Collected data entries:

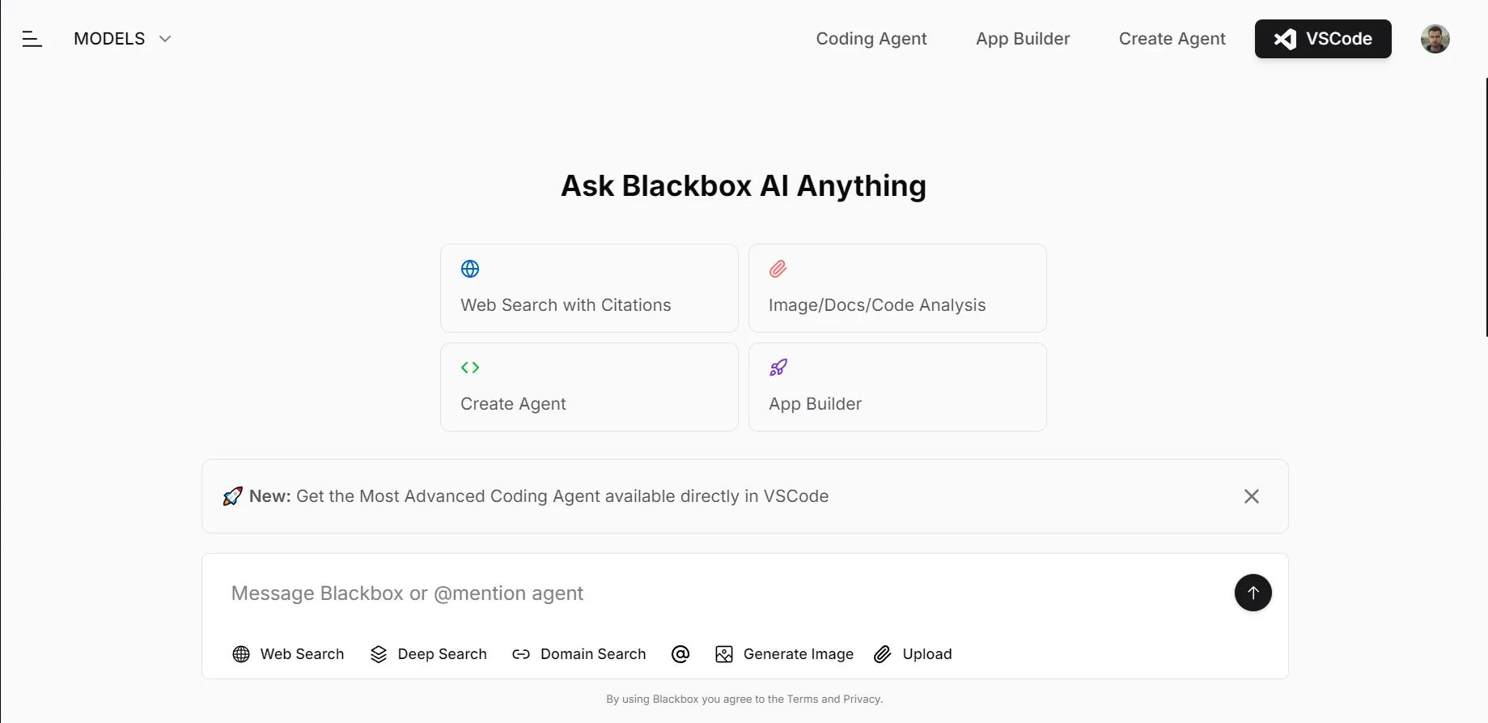Expand the MODELS dropdown
Image resolution: width=1488 pixels, height=723 pixels.
point(122,39)
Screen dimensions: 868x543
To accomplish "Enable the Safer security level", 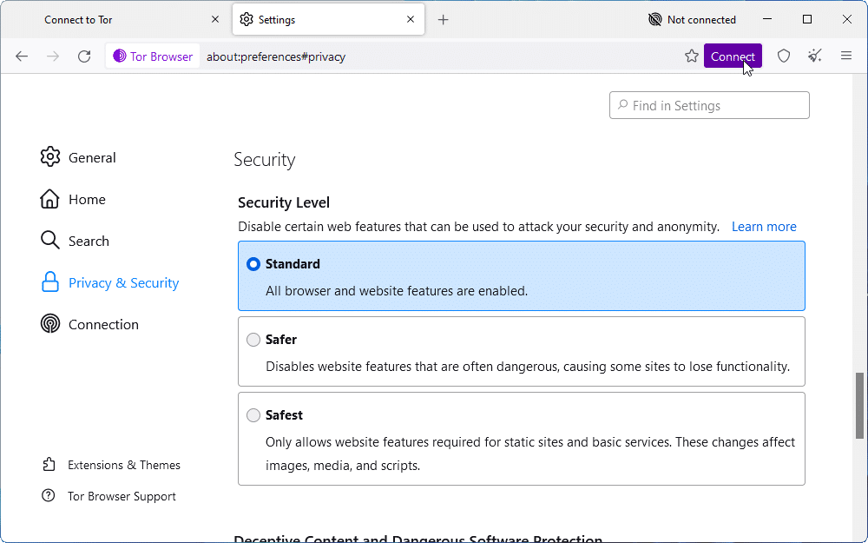I will point(253,339).
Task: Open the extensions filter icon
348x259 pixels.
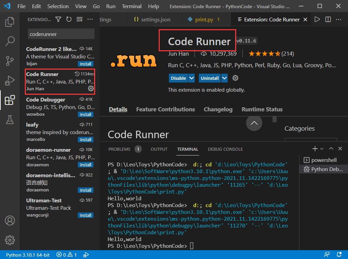Action: [58, 19]
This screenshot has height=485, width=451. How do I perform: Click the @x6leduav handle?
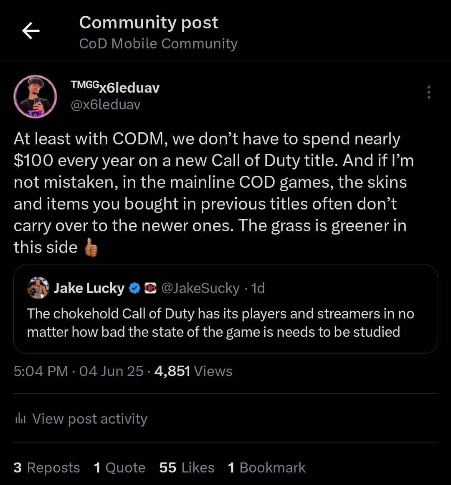(106, 104)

● **EXERCISE DETAILS**: Where the line with "Task: Open the extensions filter icon" appears, begin there and transcribe exactly through the last line of the data, leaving all pictures aside.

● **WRITTEN SOLUTION**:
Task: Open the extensions filter icon
348x259 pixels.
Action: [58, 19]
This screenshot has height=485, width=451. How do I perform: Click the @x6leduav handle?
(106, 104)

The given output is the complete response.